What can I spray in Oats for annual grasses?
Unfortunately, Oats are one crop that there are no products available in-crop to control annual grasses.
Can I tank-mix Distinct with Roundup in Corn?
While I have seen farmers tank-mix this combination, it is not a supported practice due to crop response.
Adjuvant Volume/Volume Chart
Whenever I don’t have this chart at my side during post-emerge spray season, I’m not long looking for it. Here’s a copy for you as well.
How much can Perennial Sow-Thistle reduce yields?
In corn, 4% at 1 plant per meter squared, 15% at 5 plants per meter squared. Soybeans 5% at 1 plant per meter squared, 20% at 5 plants per meter squared. This is under the assumption plants are not controlled in season.
Best Herbicides for Perennial Sow-Thistle in Conventional Corn and Soybeans
For conventional corn, the following are the top-rated options;
Marksman – 90% @ 1.5 L/ac, Distinct – 80 % @ 115 gr/ac; low rate dicamba – 80%; Peak 80%.
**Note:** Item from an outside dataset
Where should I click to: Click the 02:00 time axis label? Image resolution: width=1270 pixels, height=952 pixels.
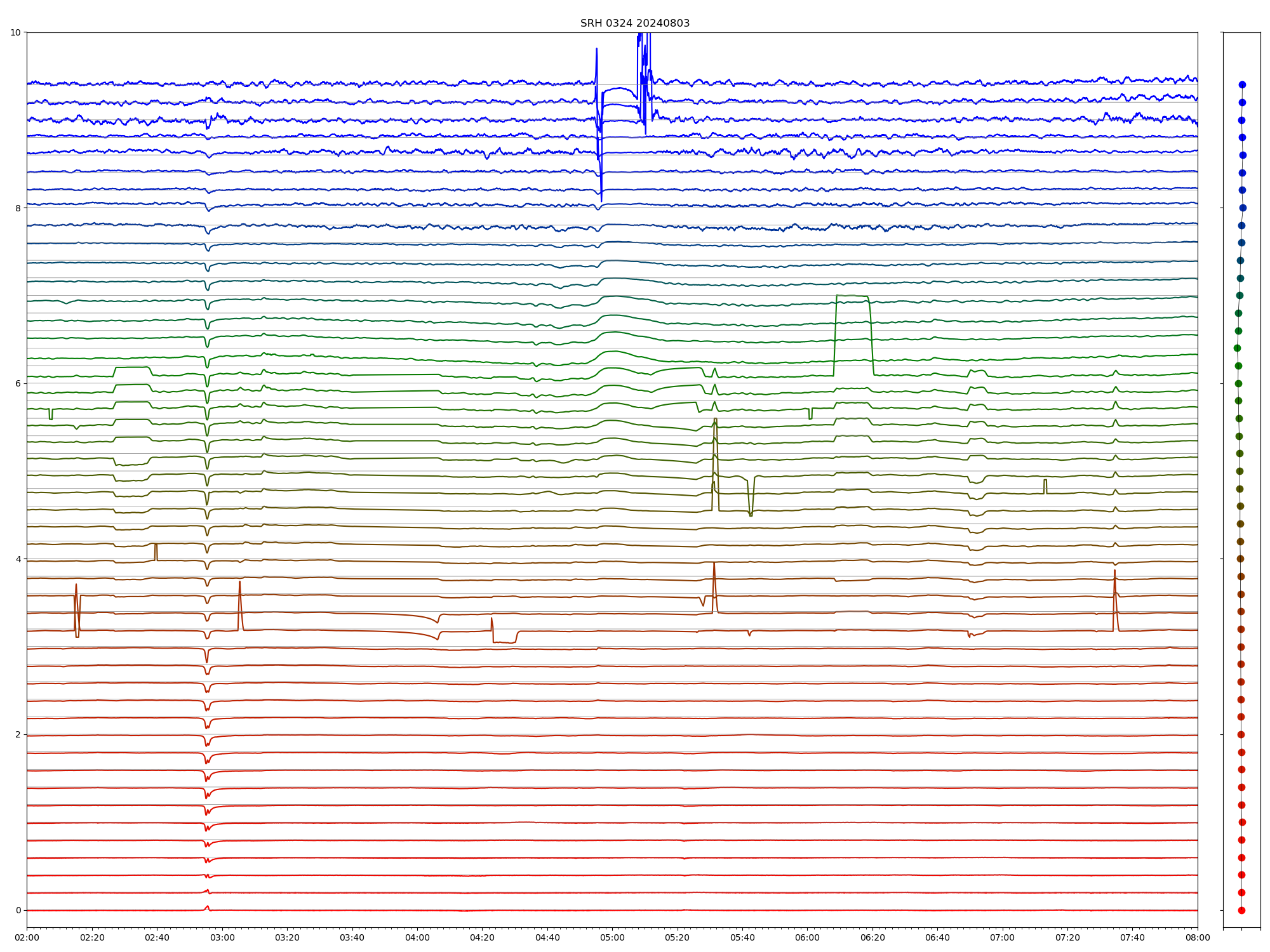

For conventional soybeans, the top-rated options are;
Clean Sweep, Basagran Forte, Blazer or Classic all provide similar level of top growth control at 70%. Best option is glyphosate pre-harvest, to reduce populations long-term.
Alternatively, if you have a roundup-ready crop planted; glyphosate @ 1 REL/acre is the best value for the control – 75%. The 2x rate provides 85% control.
Forage Production in the Maritimes
Last week I worked in the Maritimes, meeting with serious forage producers. Some were feeding livestock, mainly dairy. Some were using forages to build soil in their potato rotation. Most were direct seeding. Most have gone away from brillion seeders. The ground now is uneven due to compaction and less tillage. Brillion seeders work well on level ground but not so well where ground is uneven. The successful growers were all using drills. The drills were better able to follow the ground contour. They were all using grass in their mix. Few using timothy. Most were using a rye grass, tall fescue and a lot were using festolium. It was obvious that no matter what % grass you seeded, you never ended up with that % in the feed. Many had seeded annual rye grass this spring into killed out areas. They will have a great second and third cut. They had a lot of winter kill. In general fields seeded in 2018 over wintered much better than older stands.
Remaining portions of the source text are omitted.